SBJ/March 26 - April 1, 2001/Labor Agents

Bergman piles up raves in young career

Reed Bergman, Scott Boras' 33-year-old partner in Impact Sports Marketing, came to join Boras four years ago much in the same way Impact lands most of its clients today — by sitting across the negotiating table while putting together an athlete deal, and doing more brainstorming than bargaining.

At the time, Bergman was at the small Atlanta sports marketing agency Career Sports, representing BellSouth Corp. He orchestrated a sponsorship deal with the Florida Marlins and then signed Alex Fernandez, a client of Boras.

Boras was handling some of his athletes' marketing deals himself back then, and he and Bergman started talking.
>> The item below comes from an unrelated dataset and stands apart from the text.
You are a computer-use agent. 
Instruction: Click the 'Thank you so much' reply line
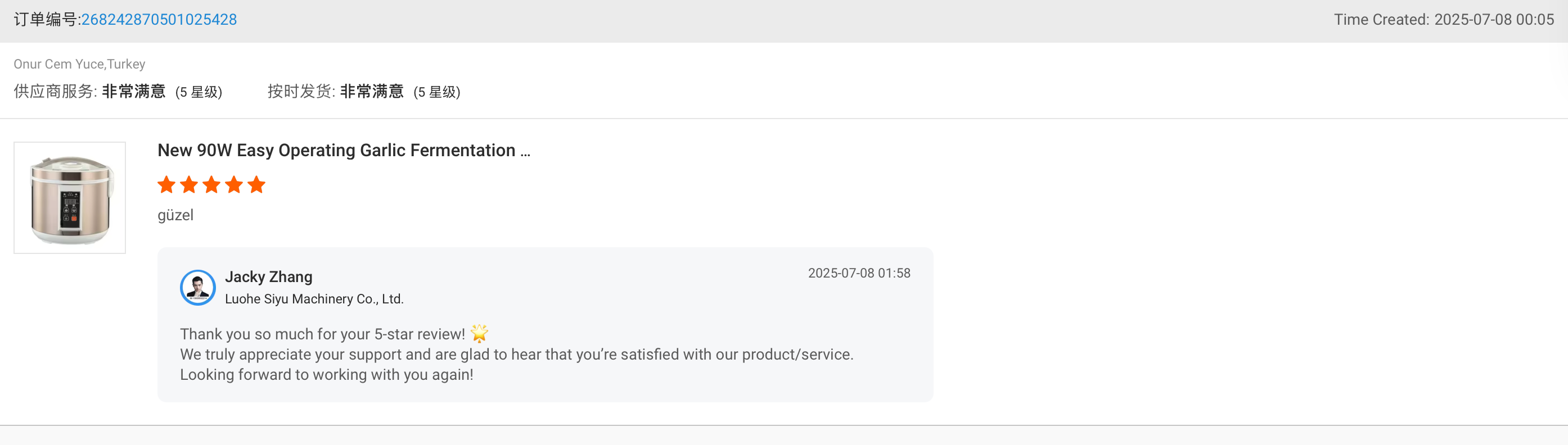[x=322, y=334]
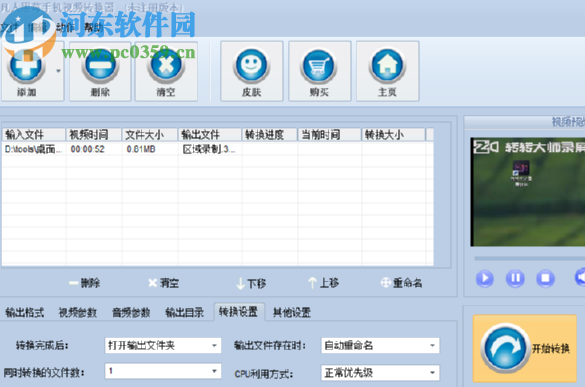Expand the 添加 button dropdown arrow

pos(58,71)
If they teamed up, Boras said, he would create a new company and hand Bergman his stable of athletes to represent in marketing deals. They would split equity in the firm, with Boras owning slightly more than half.

Still only in his late 20s, Bergman asked, "Where do I sign?"

An IMG intern when he was a high school student growing up in Cleveland, and a part-timer at CNN Sports while he was a student at Atlanta's Emory University, Bergman always knew he wanted to work in sports, possibly as a broadcaster. But faced with the thought of living in a small town covering high school field hockey to get his start, he decided instead to pursue a career in sports marketing.

Hailed as one of the brightest and best-connected young talents in sports, Bergman's trademark is the strategizing he's constantly doing on behalf of corporations, whether they are clients or have deals with Boras athletes or both.

"Reed understands marketing and strategy and helps clients' ideas come to fruition," said Steve Koonin, general manager of Turner Broadcasting's TNT and the former head of U.S. sports marketing at the Coca-Cola Co. "One of the things I was very impressed with is that when some of his athletes came to town, he brought them to our office [at Coca-Cola]. They were interested and engaged and willing to talk about how they felt about our product and give us input on how we could use them."

Those visits led to Coca-Cola signing several of the players, Koonin said.

"If more agents were that proactive," he said, "they would do more business."

It also earned him an invitation to Koonin's son's bar mitzvah.

"We consider him a friend of our family," Koonin said.